Bob_Carpenter · August 22, 2018, 11:54am

I think @paul.buerkner and @bgoodri missed this the first time around. They’ve been answering most of the brms questions.

paul.buerkner · August 22, 2018, 12:44pm

How would you define the leverage of each observation?

The latter question seems to imply that you also want to predict the variation of the outcome? If you, go for

brm(bf(outcome ~ s(long, lat), sigma ~  s(long, lat)), ...)

Paul_Lantos · August 22, 2018, 5:31pm

Thanks,

So yes predicting the variation would be helpful, but a problem I suspect is that the density of observations is much greater in the urban, high risk areas. As a result the error in the model estimate is lower:

That blue contour in the middle is where mean gestational age has at least 95% probability of being lower than the overall mean – and I suspect it’s because there are extreme values (lots of premature deliveries) pulling down that mean. However, the error is quite low there given the abundance of data in that region. So what I’m looking for is not so much overall variation, but whether the lower mean in that area is because of a higher abundance of extreme values

I don’t know the formal definition of leverage, but my understanding is that with linear regression models (and built in diagnostics with lm() and glm() ) you can identify observations that have disproportionate influence on the estimate.

→ PROVIDED RECORDS:
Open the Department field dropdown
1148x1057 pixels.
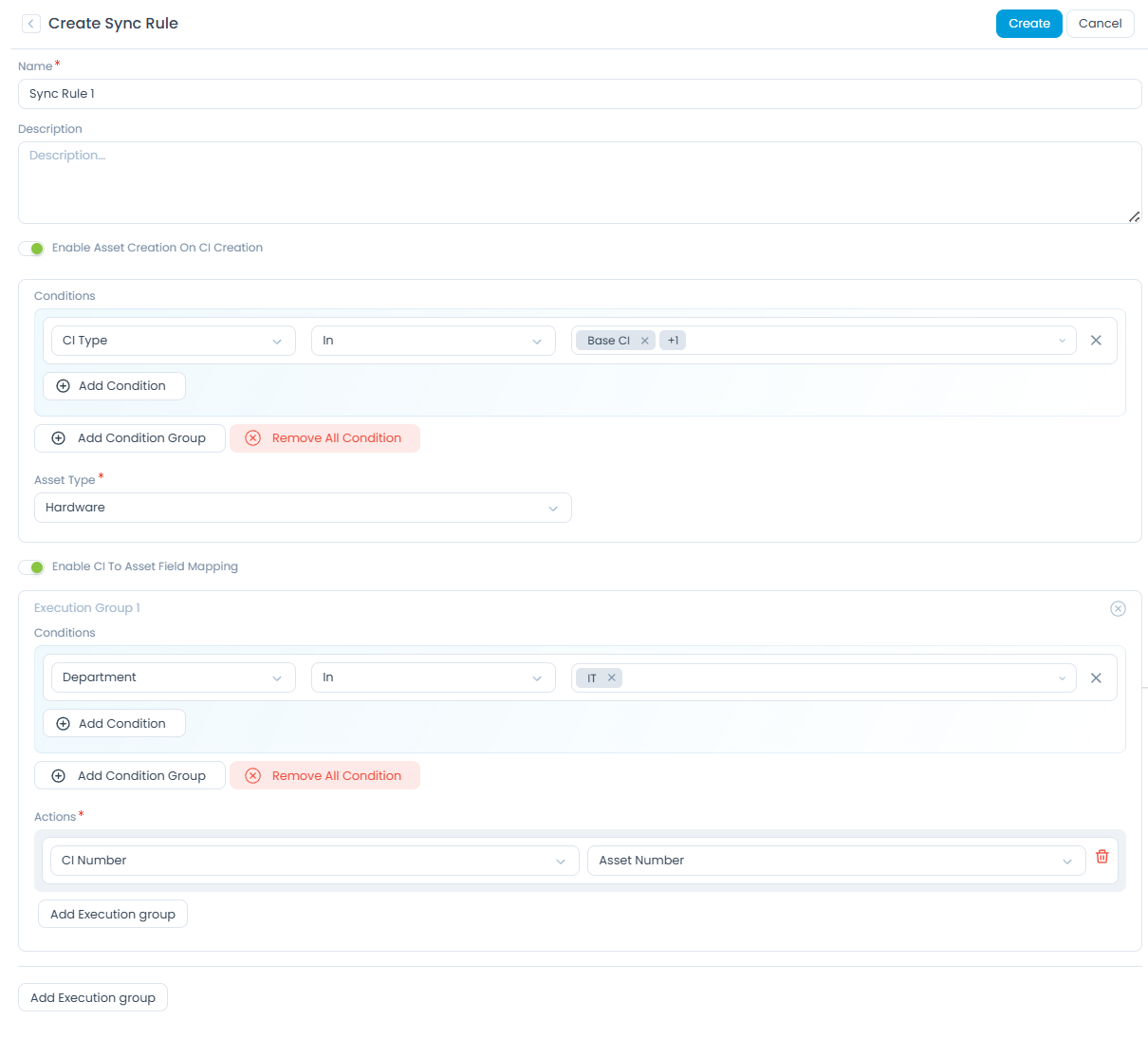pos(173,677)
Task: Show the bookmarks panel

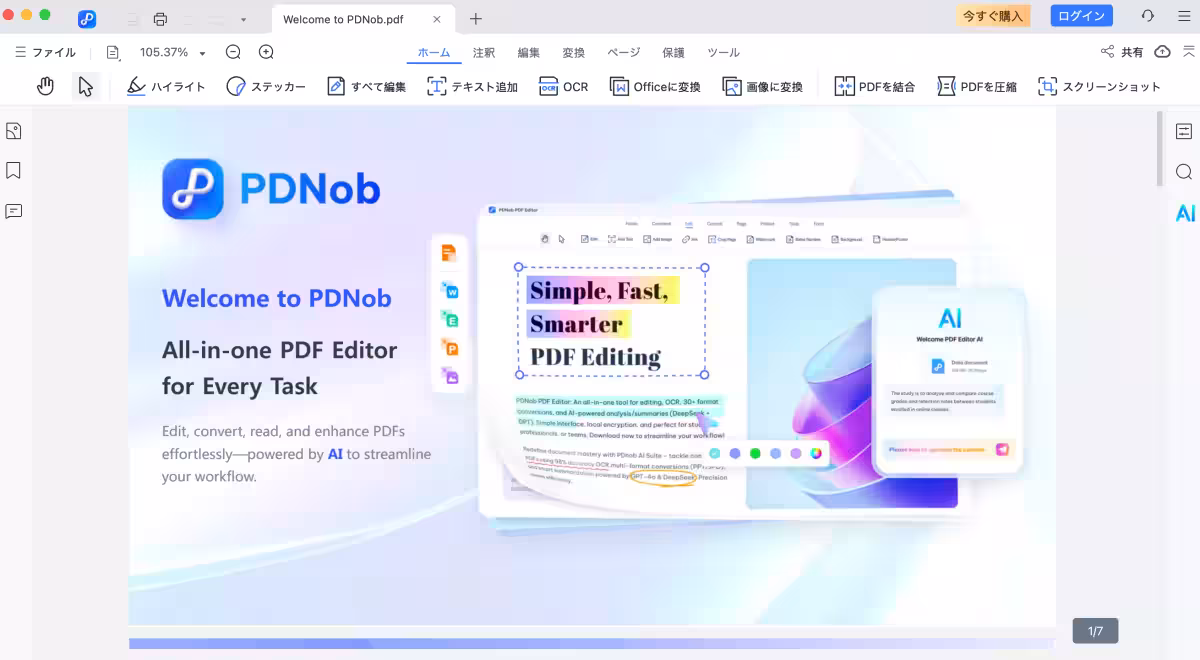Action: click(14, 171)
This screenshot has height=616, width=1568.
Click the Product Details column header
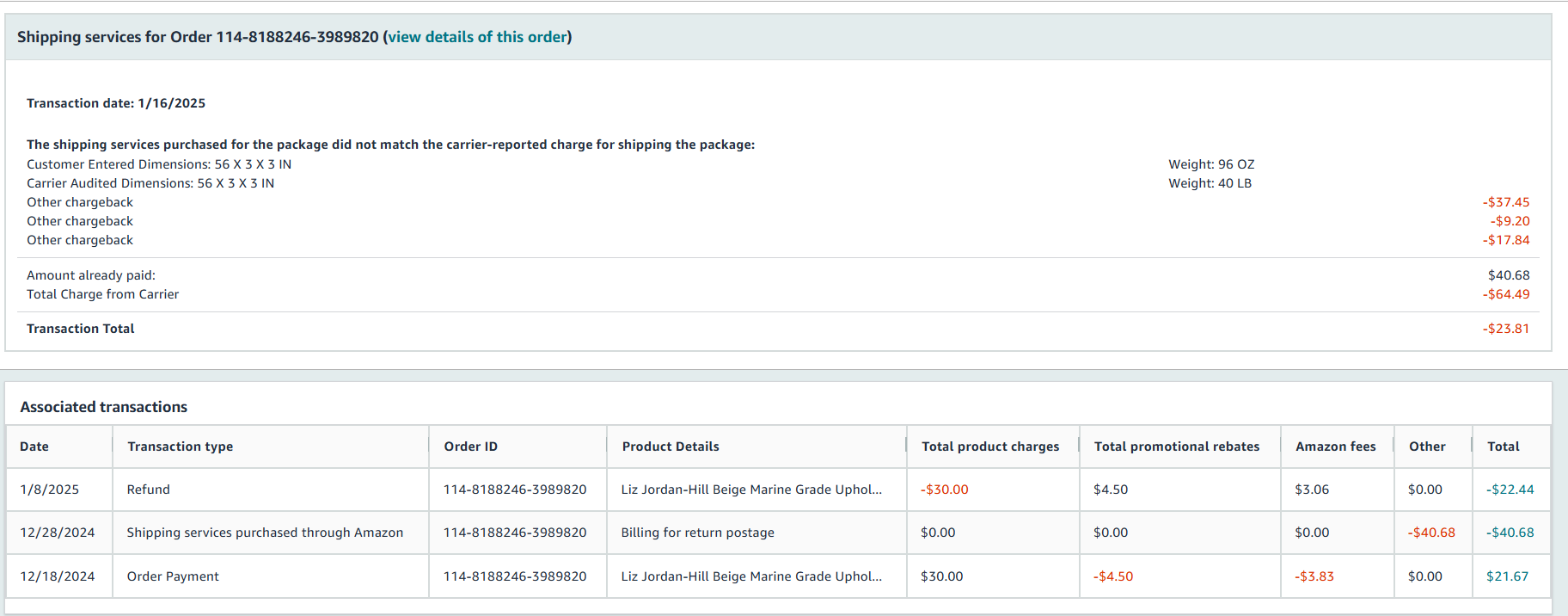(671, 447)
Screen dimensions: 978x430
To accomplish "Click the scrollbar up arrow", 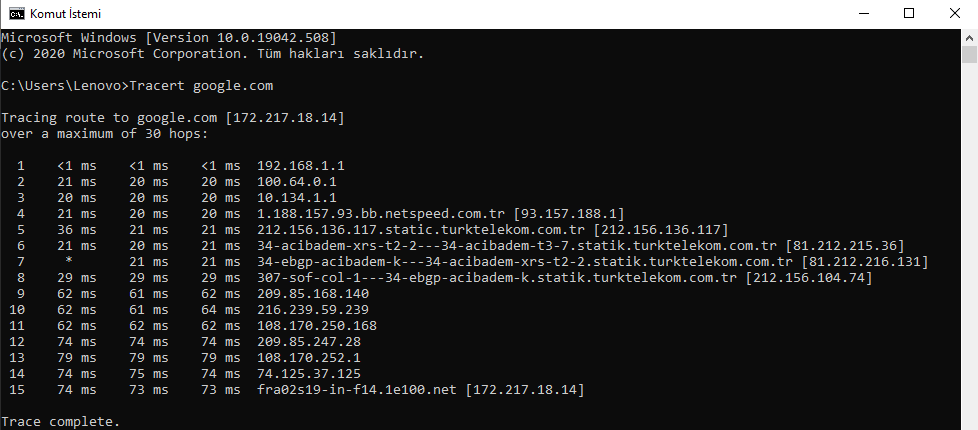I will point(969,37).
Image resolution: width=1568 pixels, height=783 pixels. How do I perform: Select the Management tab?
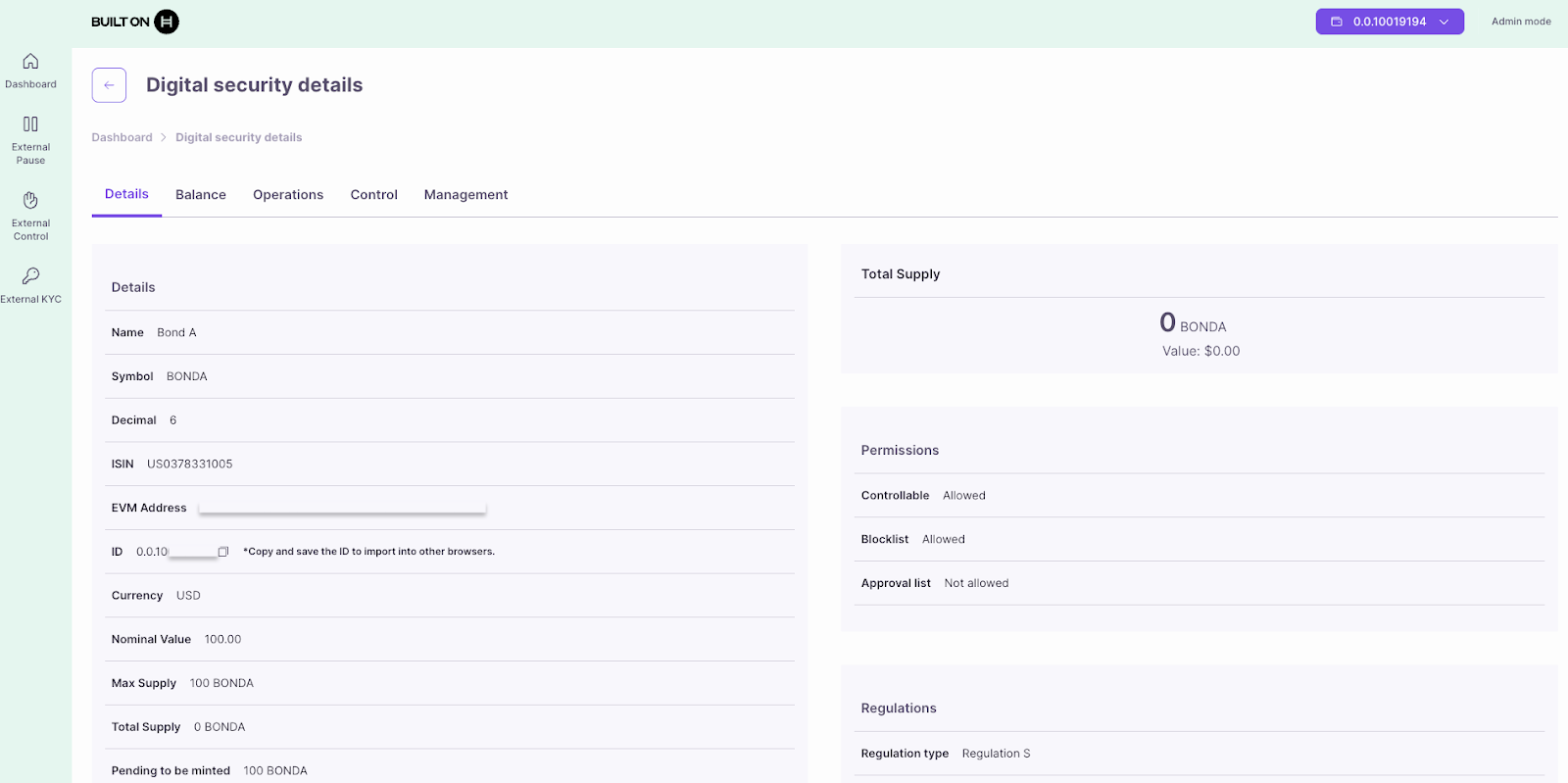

→ EXERCISE:
Reproduce the entire forum thread about brms and leverage word for word. The items were taken from a different source than the forum thread.

→ OUTPUT:
Bob_Carpenter · August 22, 2018, 11:54am

I think @paul.buerkner and @bgoodri missed this the first time around. They’ve been answering most of the brms questions.

paul.buerkner · August 22, 2018, 12:44pm

How would you define the leverage of each observation?

The latter question seems to imply that you also want to predict the variation of the outcome? If you, go for

brm(bf(outcome ~ s(long, lat), sigma ~  s(long, lat)), ...)

Paul_Lantos · August 22, 2018, 5:31pm

Thanks,

So yes predicting the variation would be helpful, but a problem I suspect is that the density of observations is much greater in the urban, high risk areas. As a result the error in the model estimate is lower:

That blue contour in the middle is where mean gestational age has at least 95% probability of being lower than the overall mean – and I suspect it’s because there are extreme values (lots of premature deliveries) pulling down that mean. However, the error is quite low there given the abundance of data in that region. So what I’m looking for is not so much overall variation, but whether the lower mean in that area is because of a higher abundance of extreme values

I don’t know the formal definition of leverage, but my understanding is that with linear regression models (and built in diagnostics with lm() and glm() ) you can identify observations that have disproportionate influence on the estimate.